Place a strip of Hooty Blue Argyle on top, right sides together, and stitch. Place another piece of Hooty Blue Argyle along the lower edge of the Green Hooty Roll Call and stitch so that the owl is in the center. Use this as Piece 5 in your block, and construct the block in the same manner as described above.
11. Once all nine blocks have been constructed, arrange them on a table, floor, or quilt design wall until you have them in the order you’d like them to be.

12. Keeping your blocks in the order that you arranged, refer to the diagram of the layout of the quilt front. Take one block, and sew a strip of the Hooty Blue Dots (Piece B) to create the first part of the sashing. Place Piece B on your wonky block (Piece A) right sides together, and sew.

Press seams open with a hot iron. Continue building the strip by alternating wonky blocks (Piece A) with Piece B.

Each of these three strips will consist of a wonky block (Piece A), Piece B, wonky block (Piece B), wonky block.

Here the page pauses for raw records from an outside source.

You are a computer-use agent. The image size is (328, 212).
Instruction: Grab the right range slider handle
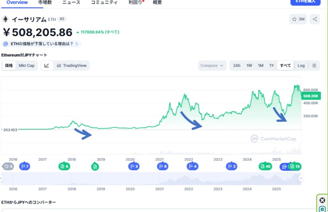(301, 178)
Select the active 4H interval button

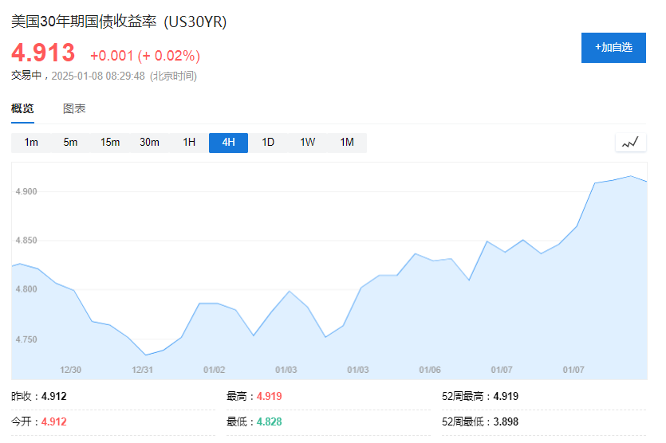[x=228, y=143]
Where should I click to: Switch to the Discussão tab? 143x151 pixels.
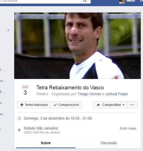(109, 143)
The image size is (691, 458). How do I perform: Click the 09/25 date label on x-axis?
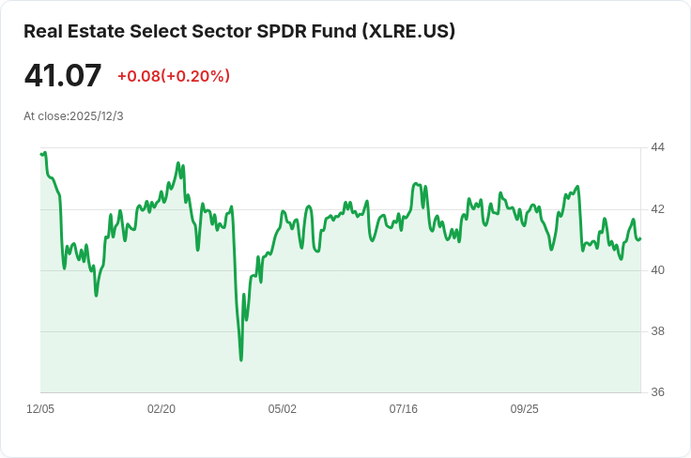[x=525, y=409]
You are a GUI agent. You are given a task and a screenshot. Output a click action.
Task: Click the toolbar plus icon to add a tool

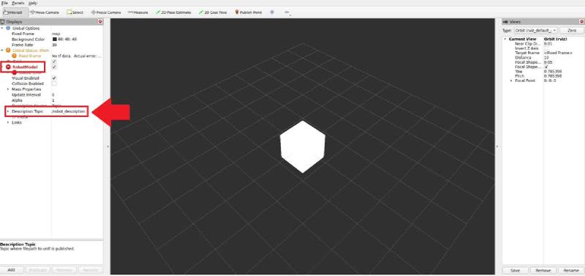pyautogui.click(x=272, y=12)
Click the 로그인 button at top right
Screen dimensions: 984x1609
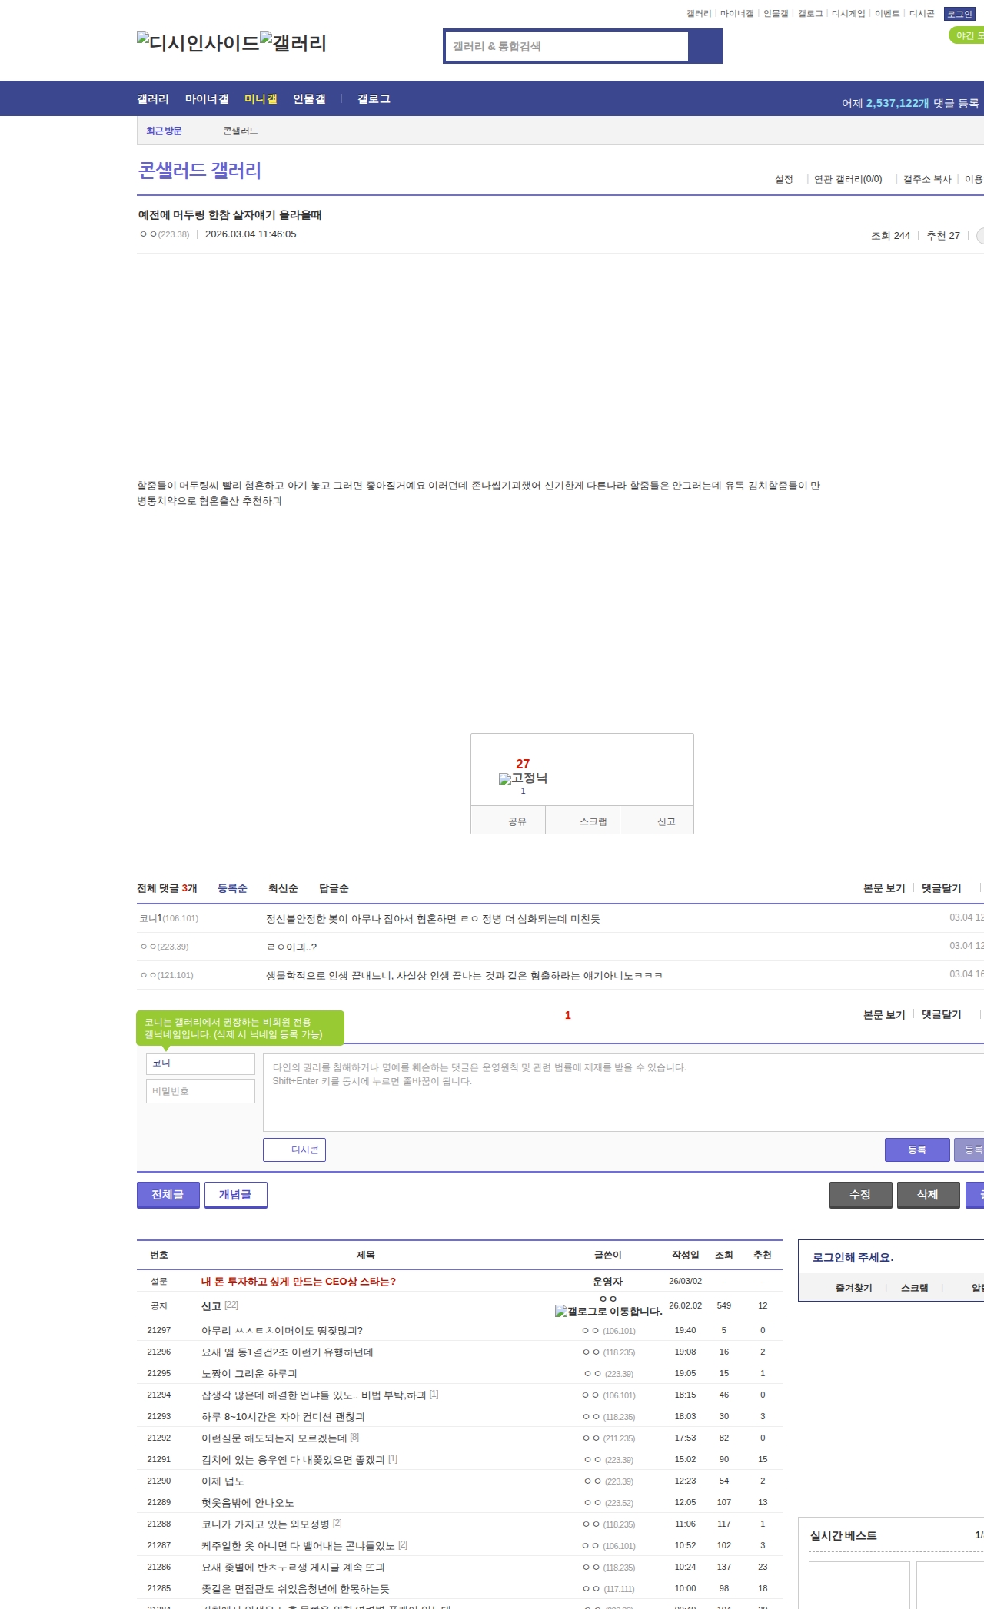pos(959,14)
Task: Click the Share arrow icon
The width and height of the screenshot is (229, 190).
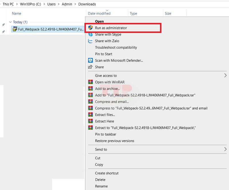Action: click(90, 67)
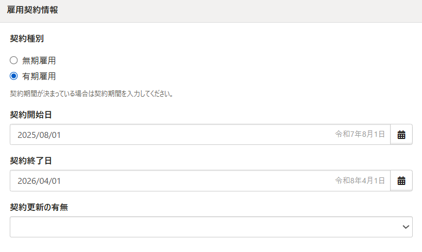Click the contract period hint text
The height and width of the screenshot is (252, 422).
pyautogui.click(x=91, y=94)
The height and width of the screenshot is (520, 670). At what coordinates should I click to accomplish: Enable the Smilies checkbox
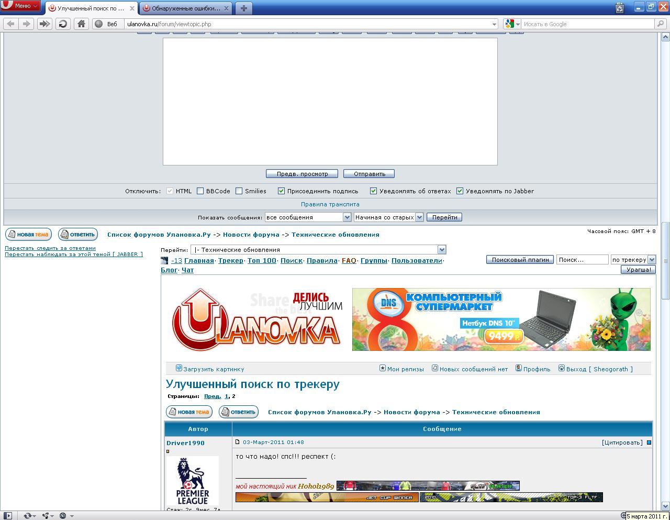pos(239,191)
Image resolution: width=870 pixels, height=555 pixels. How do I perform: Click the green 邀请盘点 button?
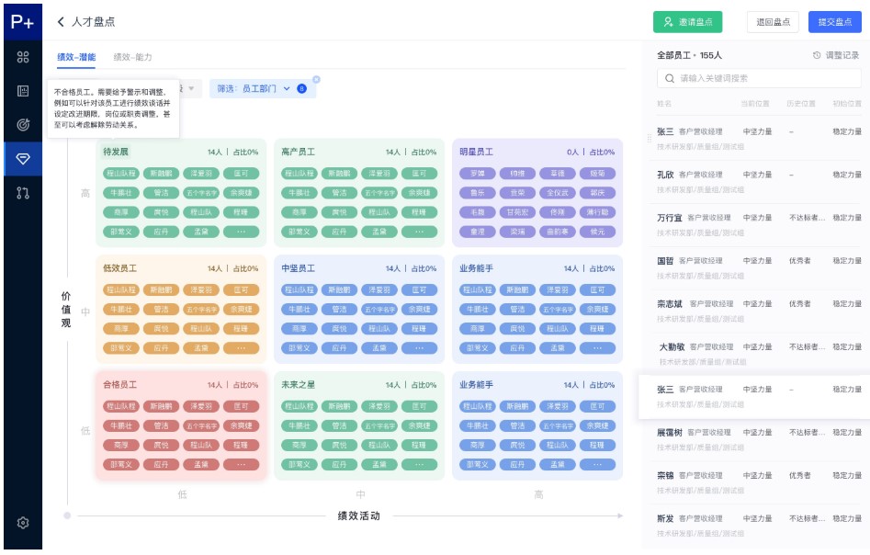pyautogui.click(x=687, y=22)
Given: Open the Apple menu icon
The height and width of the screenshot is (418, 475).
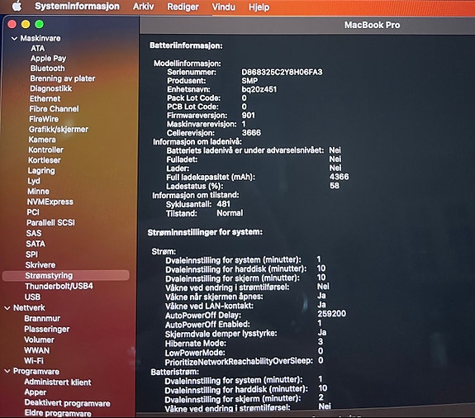Looking at the screenshot, I should (17, 6).
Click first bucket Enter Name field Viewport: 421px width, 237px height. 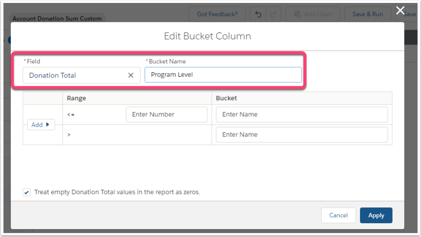tap(302, 114)
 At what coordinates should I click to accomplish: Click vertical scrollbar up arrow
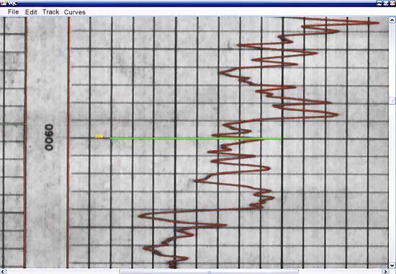click(392, 19)
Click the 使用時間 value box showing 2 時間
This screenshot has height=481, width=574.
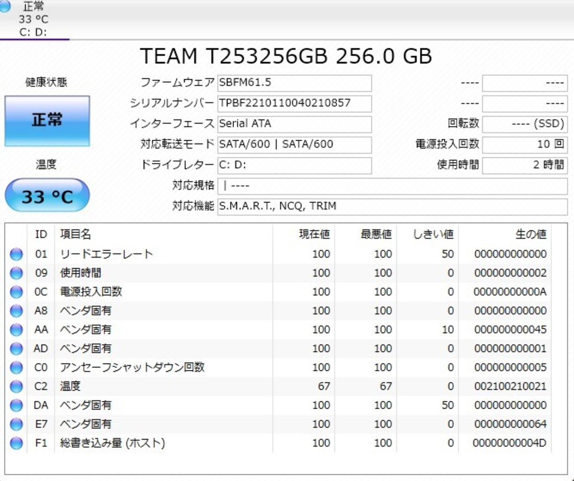tap(524, 165)
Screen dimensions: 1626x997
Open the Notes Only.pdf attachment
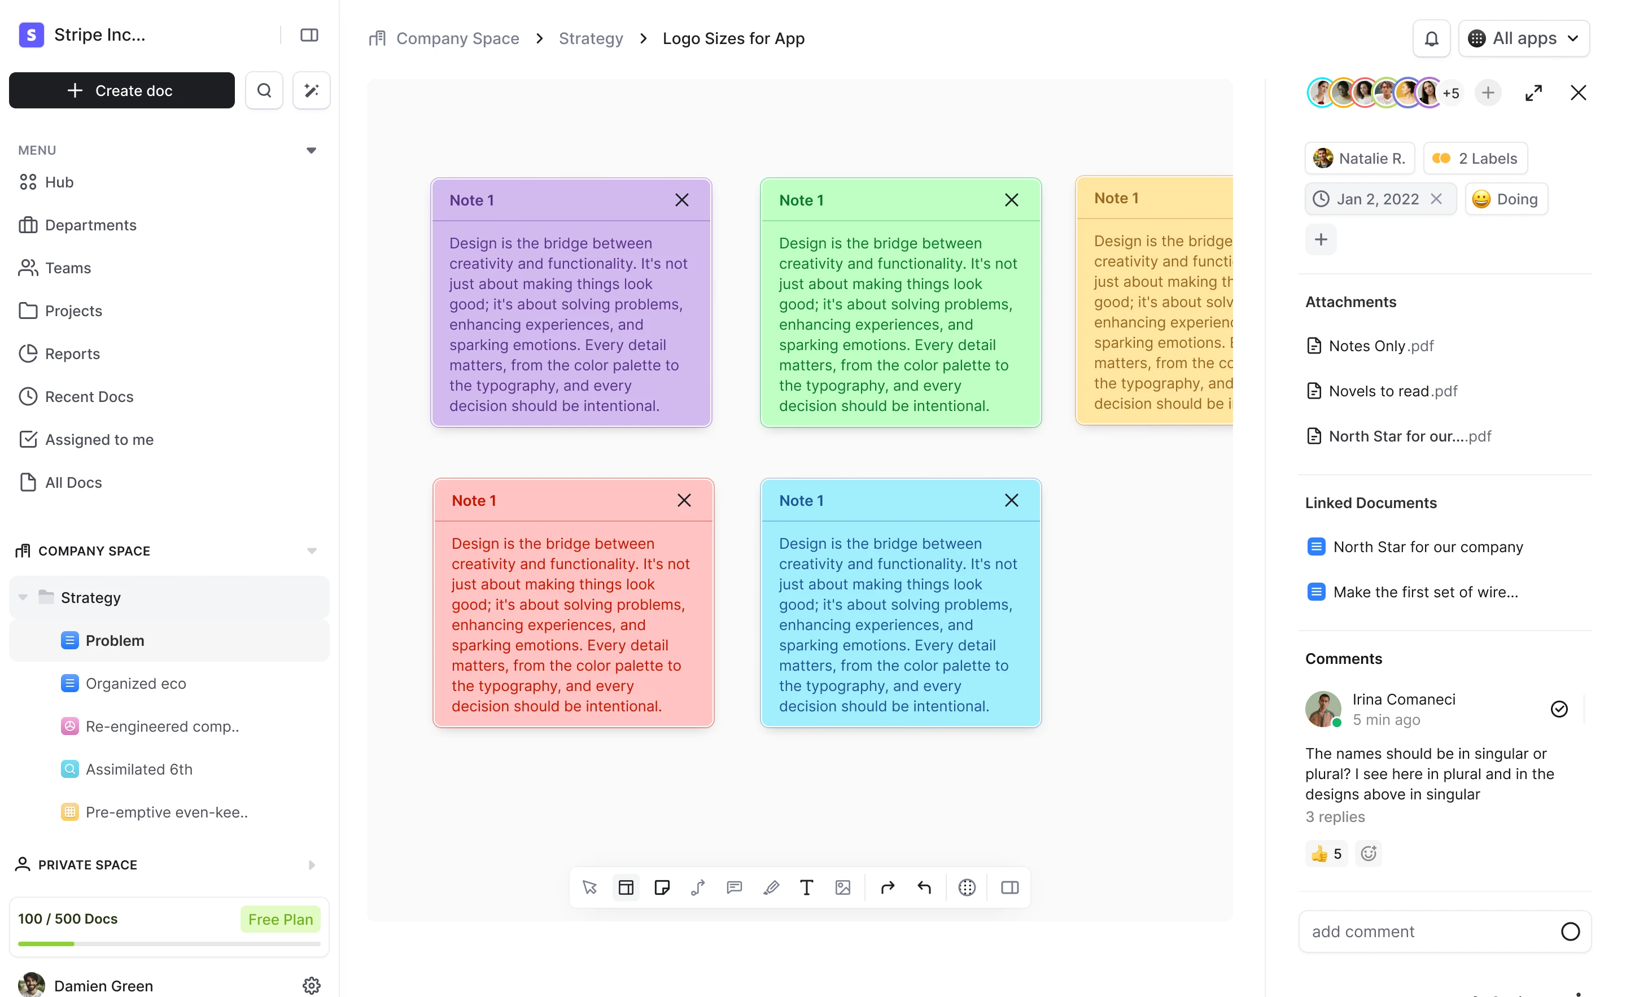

Diagram of layout of quilt front

13. After the three strips have been sewn, take one of the Blue Hooty Dot strips (Piece C), place it along the bottom edge of the strip and line up the edges, right sides together.
Sew together. Open up seams and press with a hot iron.
Take another strip of Piece C, line up edges right sides together, and sew it along the top of the strip. Open up the seams and press with a hot iron.
Repeat with the other two strips (Piece C).
14. Finish the top by sewing each Piece D to the right side and left side of the quilt. Press seams open.
Construct Back of Quilt:
Diagram of Layout of Back of Quilt

15. Sew the 6 square pieces together left to right to form strip b. Press seams open.

16. Sew Strip b to the smaller piece of Green Hooty Jacks (piece a) . This is the top of the back of the quilt. Sew the larger piece (piece c) to the bottom of the strip. Press seams open. The back is now finished.

Baste, Quilt and Bind
17. Using your choice of batting, make a quilt sandwich. Lay the quilt bottom wrong side up. I secure the edges with blue painter’s tape.
Lay your choice of batting over the quilt bottom and smooth out all wrinkles.
Lay the quilt top over the batting, right side up.
Pin and baste as desired.
18. Quilt as desired. I quilted my version using straight lines running from top to bottom and spaced approximately 1⁄4 inch apart.
19. Use your preferred technique of binding. I cut the Cream Hooty Stripes on the bias because I like the look of the diagonal stripes, but it’s not necessary to cut the binding on the bias for this project.




After the binding is finished, wash and dry the quilt to get all the yummy wrinkles and crinkles. Your Hooty Hoot Wonky Quilt is finished!












June 28th, 2012 at 2:29 p.m.
January 07th, 2013 at 8:05 a.m.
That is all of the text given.